Complement Factor H Mutation in Familial Thrombotic Thrombocytopenic Purpura with ADAMTS13 Deficiency and Renal Involvement

Marina Noris*, Sara Bucchioni*, Miriam Galbusera*, Roberta Donadelli*, Elena Bresin*, Federica Castelletti*, Jessica Caprioli*, Simona Brioschi*, Friedrich Scheiflinger{dagger}, Giuseppe Remuzzi*,{ddagger} for the International Registry of Recurrent and Familial HUS/TTP

* Mario Negri Institute for Pharmacological Research, Clinical Research Center for Rare Diseases, Aldo e Cele Daccò, Villa Camozzi-Ranica; {dagger} Baxter BioScience, Biomedical Research Center, Orth/Donau, Austria; and {ddagger} Department of Nephrology and Dialysis, Azienda Ospedaliera, Ospedali Riuniti di Bergamo, Bergamo, Italy

Address correspondence to: Dr.
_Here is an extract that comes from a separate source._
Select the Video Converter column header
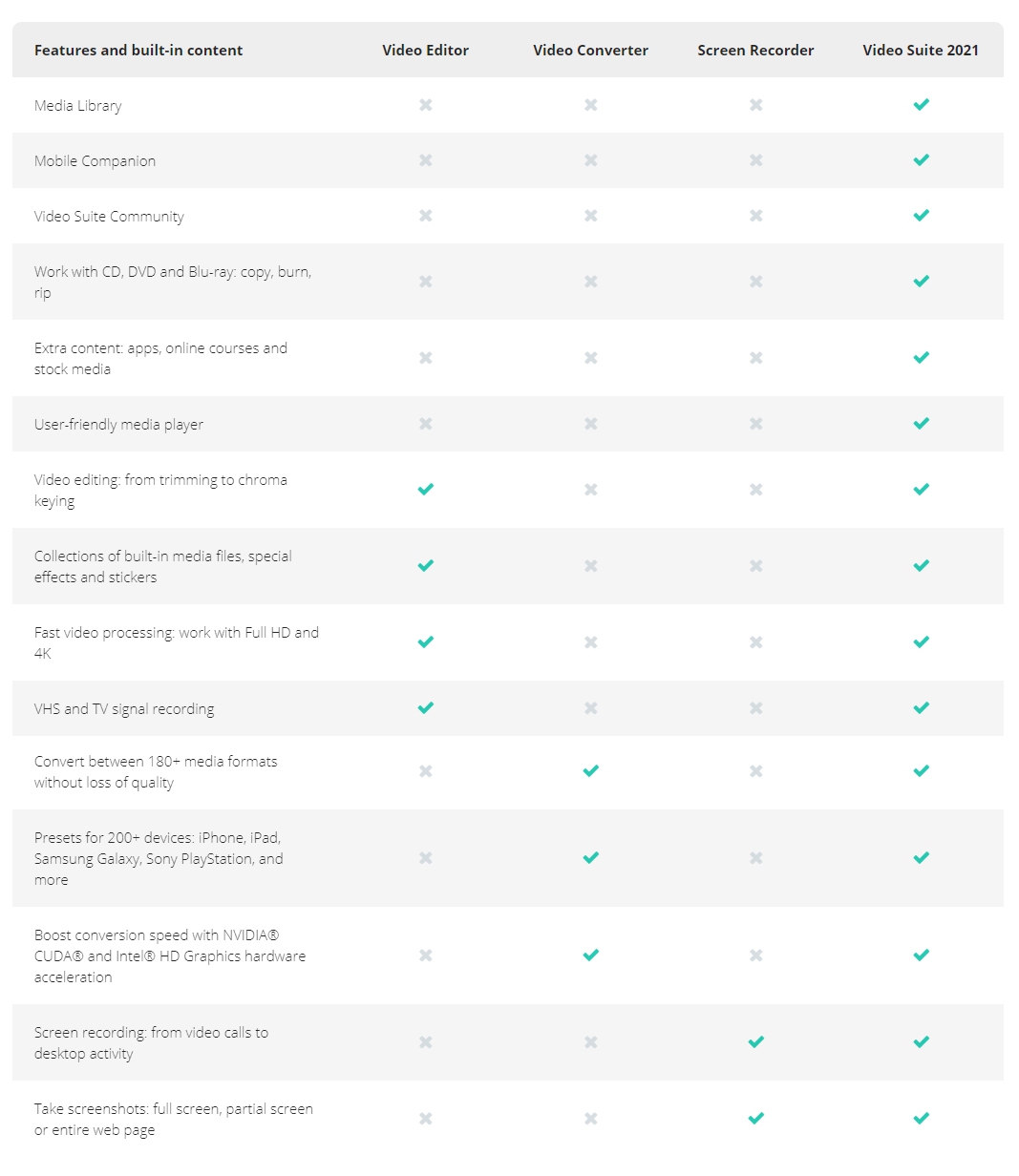coord(590,51)
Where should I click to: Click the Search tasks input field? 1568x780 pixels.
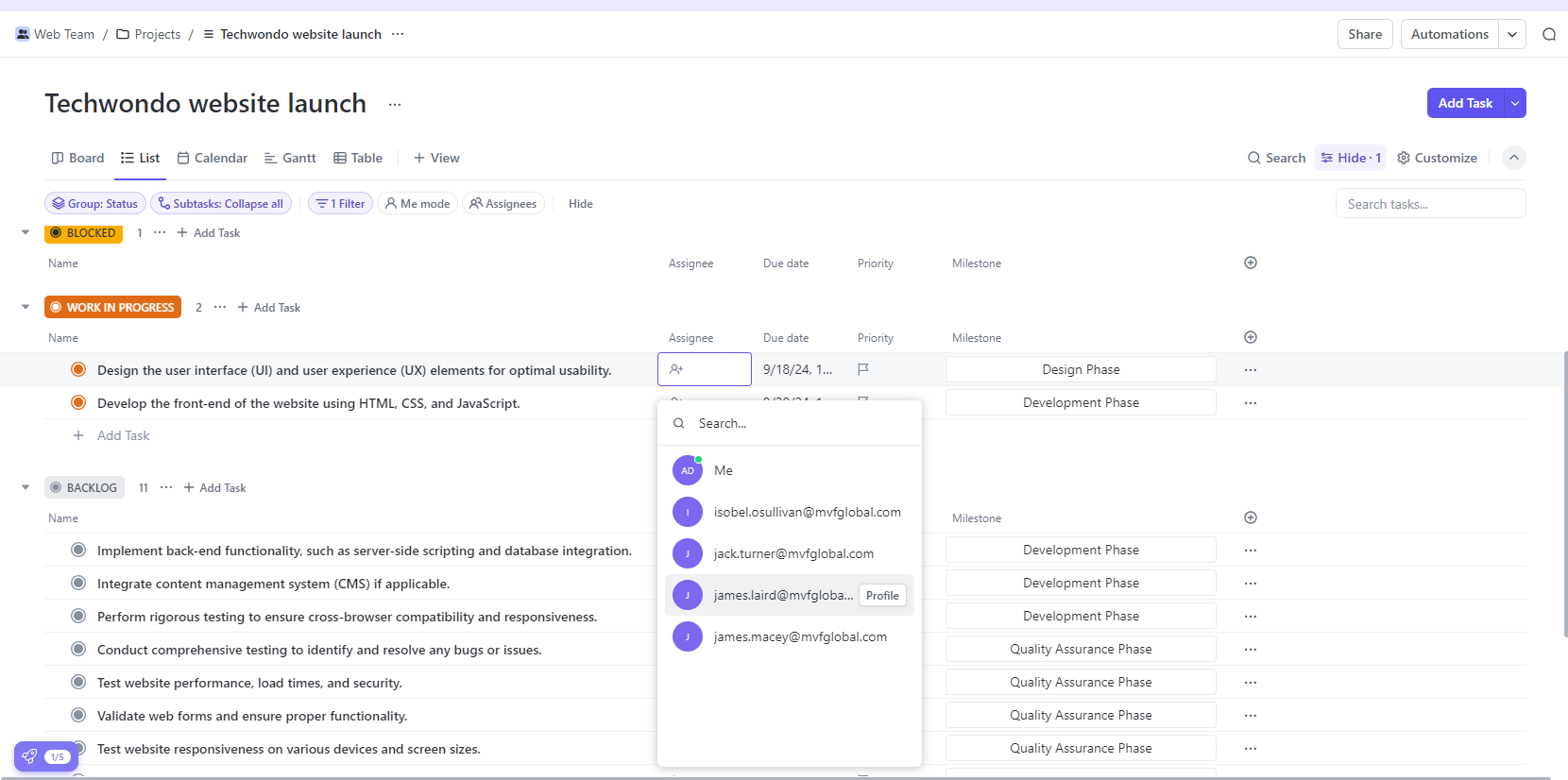coord(1430,204)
Giuseppe Remuzzi, Mario Negri Institute for Pharmacological Research, Via Gavazzeni 11, 24125 Bergamo, Italy. Phone: +39-035-319-888; Fax: +39-035-319-331; gremuzzi{at}marionegri.it

Thrombotic thrombocytopenic purpura is a rare disorder of small vessels that is associated with deficiency of the von Willebrand factor–cleaving protease ADAMTS13, which favors platelet adhesion and aggregation in the microcirculation. The disease manifests mainly with central nervous system symptoms, but cases of renal insufficiency have been reported. Presented are findings of the genetic basis of phenotype heterogeneity in thrombotic thrombocytopenic purpura in two sisters within one family. The patients had ADAMTS13 deficiency as a result of two heterozygous mutations (causing V88M and G1239V changes). In addition, a heterozygous mutation (causing an S890I change) in factor H of complement was found in the patient who developed chronic renal failure but not in her sister, who presented with exclusive neurologic symptoms.